Baroness Warwick of Undercliffe

  122. Could you say something about infectious disease nurses. We have talked about clinical practitioners, but what is the role of nurses?
  (Dr Beeching) There is the infection control nurse, who has a very specific and very important role, both in the hospital and in the community; there are clinical infectious disease nurses who manage inpatients in a unit; and then of course there is a district nurse, a component of health visiting and infection control. So there are three different groups. I think the clinical practitioners actually do not have a cohesive group in the country but they are a very important component of health care and for educators as well, should there be outbreaks, for other nurses.
  (Professor Finch) I support what has been said by my two colleagues but I think it is also not just about simply increasing the number of infection specialists but it is about how they integrate and deliver their expertise in partnership with other professionals within the total body infection expertise. I think this is very important. In other areas of medicine, we have cancer centres, for example.

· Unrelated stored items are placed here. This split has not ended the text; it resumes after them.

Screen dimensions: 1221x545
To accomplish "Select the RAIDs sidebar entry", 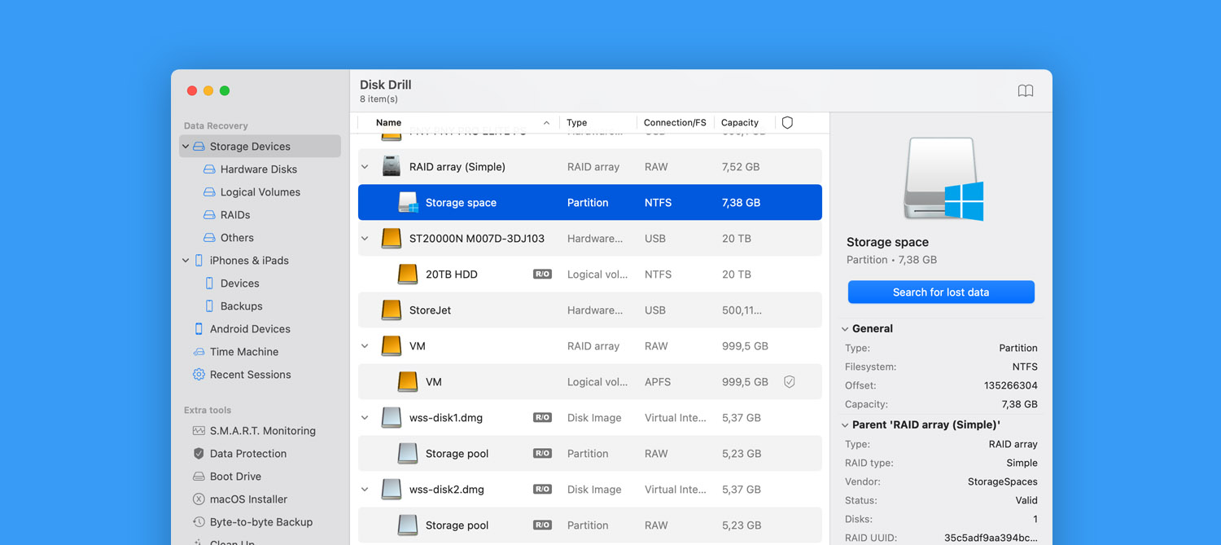I will 234,214.
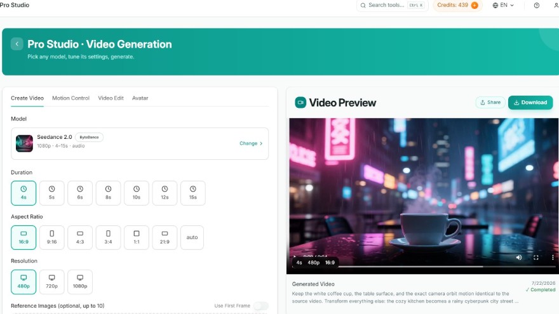Open the help question mark icon
The width and height of the screenshot is (559, 314).
[x=536, y=5]
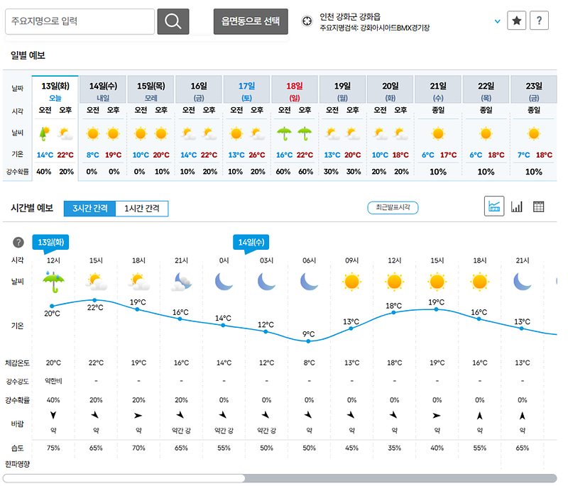Screen dimensions: 568x486
Task: Jump to the 14일(수) timeline marker
Action: pyautogui.click(x=251, y=243)
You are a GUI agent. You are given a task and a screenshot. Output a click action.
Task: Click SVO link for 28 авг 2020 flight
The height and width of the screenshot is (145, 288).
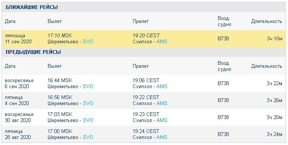(x=88, y=137)
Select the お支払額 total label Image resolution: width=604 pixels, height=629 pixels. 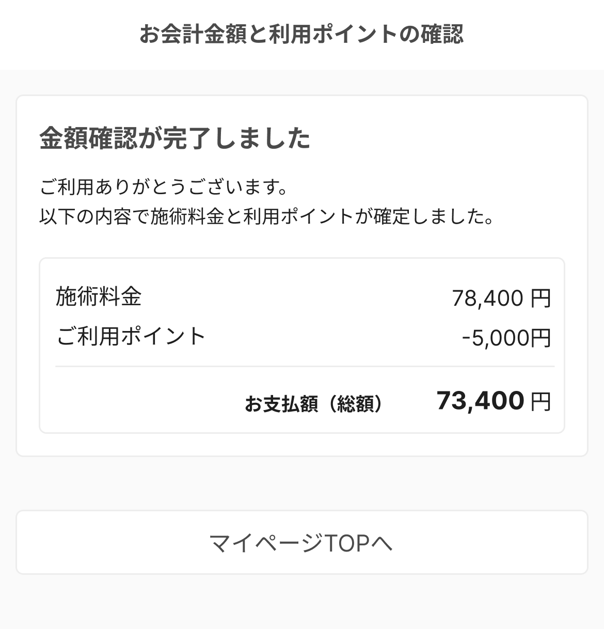coord(281,404)
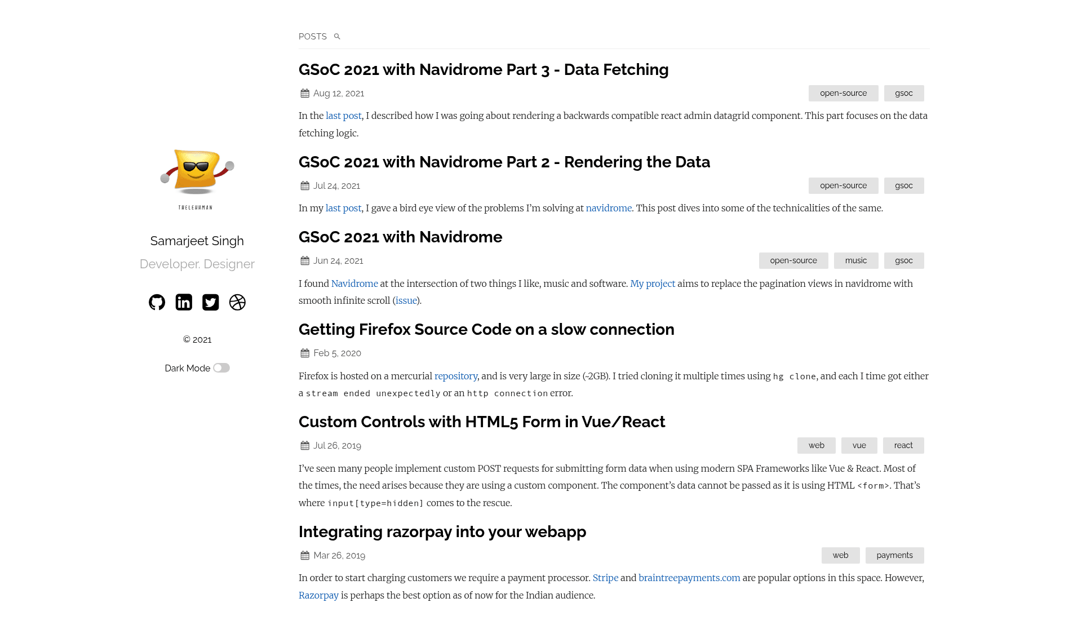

Those of us working in larger centres have tried to develop the concept of an integrated department of infection that captures the diagnostic, the public health, the sexually transmitted, the clinical infectious diseases services. It is important. It is important not only because different types of expertise are required but you do need critical mass which can be used effectively to inform research and educational needs. I think it is through the establishment of centres of excellence built around integrated departments of infection that will bring about real change at local and national level. It goes back to the original question concerning surveillance. If we know more reliably and more accurately what is the time burden of disease, we can plan those units and staff them in a manner appropriate to the population needs.


  123. One final question relating to the Conclusion in your paper, where you say, ". . . the effectiveness of surveillance, links between surveillance and treatment and the links between surveillance and strategies for preventing infectious disease is weak." Is our teaching in medical schools either at the undergraduate or postgraduate level up to scratch? If it is not, how might it be improved?
  (Professor Finch) I think there is wide variation between medical schools in terms of undergraduate teaching and exposure to infectious disease. Some have intensive and specific courses, others perhaps do it somewhat patchily and not in a joined-up fashion. I think there is an opportunity to look at education at undergraduate level and ask: "What are the core components and skills and how should they be taught and translate to professional life and activity?" There is also the need to sustain education and competence in managing infection which links to the issue of postgraduate training. An example from Nottingham is that we have included within the senior house officer training experience in the management of infection emergencies, so they are familiar with the management of imported fevers and endemic problems such as meningitis, etc. Where you have a nucleus of expertise, that can inform and influence the local training agenda.

Lord Patel

  124. Are you saying that infectious disease teaching is not a core component of undergraduate teaching?
  (Professor Finch) You may find that certain diseases are taught but by different specialities.

  125. It is not a core module.
  (Professor Finch) It is not always a core module. You may get pre-clinical teaching in microbiology, but it does not always connect through to the clinical expression of infection and its management.

  126. So there may be medical schools where infectious disease teaching may not module.
  (Professor Finch) That is correct.

Chairman: Thank you. We have come to the end. If there is any point you feel we have not covered, please feel free to let us have further documentation.